The problem is that the intuitive appeal of the distinction between religious status and religious use relies on a largely Protestant conception of religious experience that sees faith as a matter of personal belief rather than religious conduct. Thus, religious discrimination based on institutional identity is constitutionally off limits, but religious discrimination that excludes funding of religious ritual and practice is, at least sometimes, constitutionally acceptable. This makes the stakes of Carson v. Makin particularly high for American Jews because they, along with Muslims, Catholics, and others, organize their religious lives around routine religious acts. If the Supreme Court doesn’t give up the constitutional distinction between status and use, it will essentially authorize the state of Maine, and hence, other government entities, to discriminate against religious groups in their allocation of government funds. In doing so, it will entrench majoritarian theology at the center of constitutional doctrine.

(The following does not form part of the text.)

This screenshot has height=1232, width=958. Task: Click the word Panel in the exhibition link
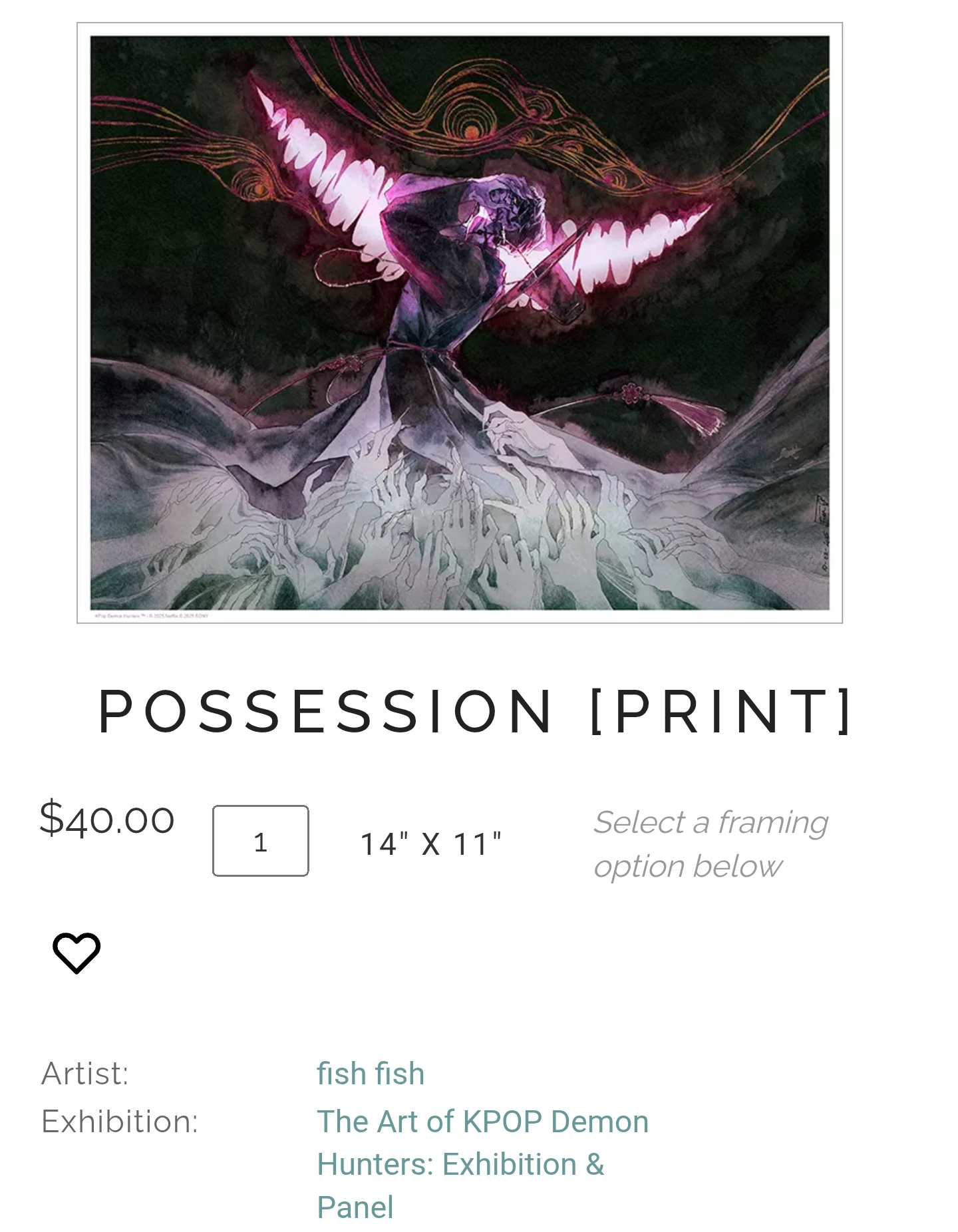click(x=355, y=1207)
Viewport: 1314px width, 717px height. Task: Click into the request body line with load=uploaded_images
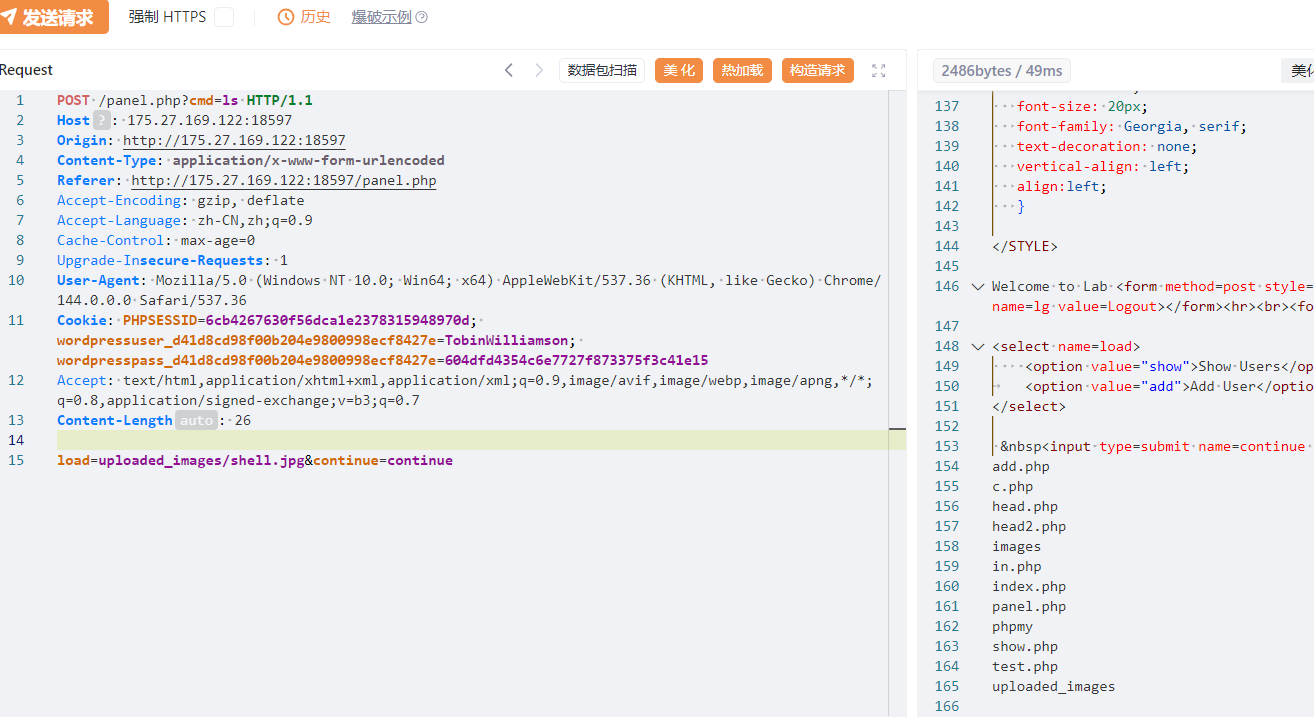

Discarding the status-use distinction is not just about dollars; it’s about making room for the religious experience of religious minorities, which is to say it is about the underlying motive for the First Amendment: to protect all forms of religious exercise from government overreach.
That Carson and other cases have made their way to the court only in recent years is no surprise. For most of the late twentieth century, government funding for religion or religious institutions was a constitutional nonstarter; maintaining separation of church and state, in the court’s eyes, prohibited all such funding. But in the early years of the twenty-first century, the Supreme Court’s doctrine shifted. Instead of viewing the Establishment Clause of the First Amendment—“Congress shall make no law respecting an establishment of religion”—as prohibiting any funding of religion, the court increasingly argued that religion could receive funding so long as it was on equal and neutral terms. So, for example, if the government made historic preservation grants available, it could give such a grant to a church just like it could give money to preserve any other historically significant building. The key was that the funds were allocated to promote a secular objective.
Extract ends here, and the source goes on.